First, the USMNT is not part of MLS and whatever digs or decisions Klinsmann chooses to make are independent of the enjoyment I get from watching MLS matches. MLS is not in the business of making the USMNT look good, but is in the business of building its own brand and securing its place in the hierarchy of professional soccer/football leagues.
Secondly, MLS is an international league. With teams in Canada, it would be foolish to focus solely on the development of soccer in the United States. Their vision has to be broader and more expansive. In order to remain viable across North America, the Canadian teams need to be able to thrive as well. As someone who is quite found of the “Neighbors to the North” and wants to see a growing and thriving MLS, success in Canada is something that I feel is very important.
Yet, it is on this second point that MLS faces maybe its biggest problem heading into the off season. Toronto FC has once again missed the playoffs. Nothing new by itself but remembering the big offseason payouts to bring in Gilberto Souza Junior, Michael Bradley, and Jermain Defoe, this most recent failure is certainly a big problem for MLS.
How long can MLS realistically expect fans in Toronto to show up and support a team that seems completely allergic to the post season? Seven years is a long time in sports and if the fans are asked to sit through another tumultuous season or watch as the team gets blown up and rebuilt again, well, they may just look to throw their support behind another team. Or perhaps even another sport.
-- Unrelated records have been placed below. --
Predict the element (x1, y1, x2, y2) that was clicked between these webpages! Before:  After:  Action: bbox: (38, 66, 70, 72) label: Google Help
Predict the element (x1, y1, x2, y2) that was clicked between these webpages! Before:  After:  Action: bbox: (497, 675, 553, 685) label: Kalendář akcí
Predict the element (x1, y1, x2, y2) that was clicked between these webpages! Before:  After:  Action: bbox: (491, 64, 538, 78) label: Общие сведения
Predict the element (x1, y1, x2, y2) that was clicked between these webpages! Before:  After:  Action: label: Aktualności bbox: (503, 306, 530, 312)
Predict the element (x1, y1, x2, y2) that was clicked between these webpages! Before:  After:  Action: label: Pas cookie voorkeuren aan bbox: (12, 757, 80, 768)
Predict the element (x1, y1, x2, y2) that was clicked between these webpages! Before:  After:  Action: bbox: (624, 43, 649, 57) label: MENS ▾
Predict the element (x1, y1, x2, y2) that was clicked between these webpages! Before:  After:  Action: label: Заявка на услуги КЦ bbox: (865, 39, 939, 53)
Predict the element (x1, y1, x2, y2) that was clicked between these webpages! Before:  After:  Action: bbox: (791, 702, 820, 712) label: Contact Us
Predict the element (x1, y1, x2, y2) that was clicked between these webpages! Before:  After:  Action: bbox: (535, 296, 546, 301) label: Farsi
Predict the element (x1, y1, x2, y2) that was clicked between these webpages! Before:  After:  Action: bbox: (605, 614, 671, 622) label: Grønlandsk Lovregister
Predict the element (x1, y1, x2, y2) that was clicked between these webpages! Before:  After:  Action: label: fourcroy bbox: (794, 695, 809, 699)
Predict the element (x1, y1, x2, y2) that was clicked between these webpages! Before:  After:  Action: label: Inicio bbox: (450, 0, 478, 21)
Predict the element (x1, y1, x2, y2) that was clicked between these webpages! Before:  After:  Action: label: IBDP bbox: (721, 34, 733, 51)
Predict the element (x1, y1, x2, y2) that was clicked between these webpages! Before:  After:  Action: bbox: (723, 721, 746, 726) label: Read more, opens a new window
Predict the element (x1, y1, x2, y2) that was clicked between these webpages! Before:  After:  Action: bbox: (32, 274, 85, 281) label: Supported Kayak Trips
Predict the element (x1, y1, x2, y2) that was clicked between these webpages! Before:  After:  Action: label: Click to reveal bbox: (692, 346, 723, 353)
After all, how likely is it that a potential fan of TFC would be drawn to the Impact of Montreal or the Vancouver Whitecaps? The Canadian markets in existence now are so boldly unique unto themselves that it makes any crossover support unlikely.
In the United States, there is very little crossover fans between Los Angeles, Chicago, and New York; the biggest markets. It’s the secondary markets that fill in the map that really allow a sport to take off across the country. Dallas and Kansas City allow fans in the Midwest alternatives to root for, apart from Chicago. Just like Washington DC, Philadelphia, San Jose and Salt Lake do for the East and West Coast fans respectfully.
Where are the secondary markets across Canada? FC Edmonton and the Ottawa Fury FC are members of the NASL and I’m sure that MLS would rather soccer fans attention not be directed there. But what is the likelihood of Canadian MLS expansion if Toronto FC continues to look like such an abject failure?
The decisions made this off-season by Toronto FC are tremendously important to the growth of the MLS in the Great White North. Personally, I believe it would be terribly detrimental to look to unload any of the three Designated Players, especially Bradley or Defoe. I would much rather see TFC reevaluate their managerial approach to the games and how they select players to fit in around their stars before blowing up the roster.
Whatever decisions are made and regardless of the direction ownership chooses to go, there is a great deal of weight on Toronto FC’s shoulders. MLS is really pushing the expansion agenda right now but they are not just lazily handing out franchises (just ask Las Vegas and Miami). If Canada wants any part of the MLS growth, Toronto FC’s success is a necessity.
Major markets must prove themselves to be viable before secondary markets can come into play. While I love the team in Vancouver and am really pulling for success in Montreal, the biggest market must find success. For Canada, growth starts with Toronto.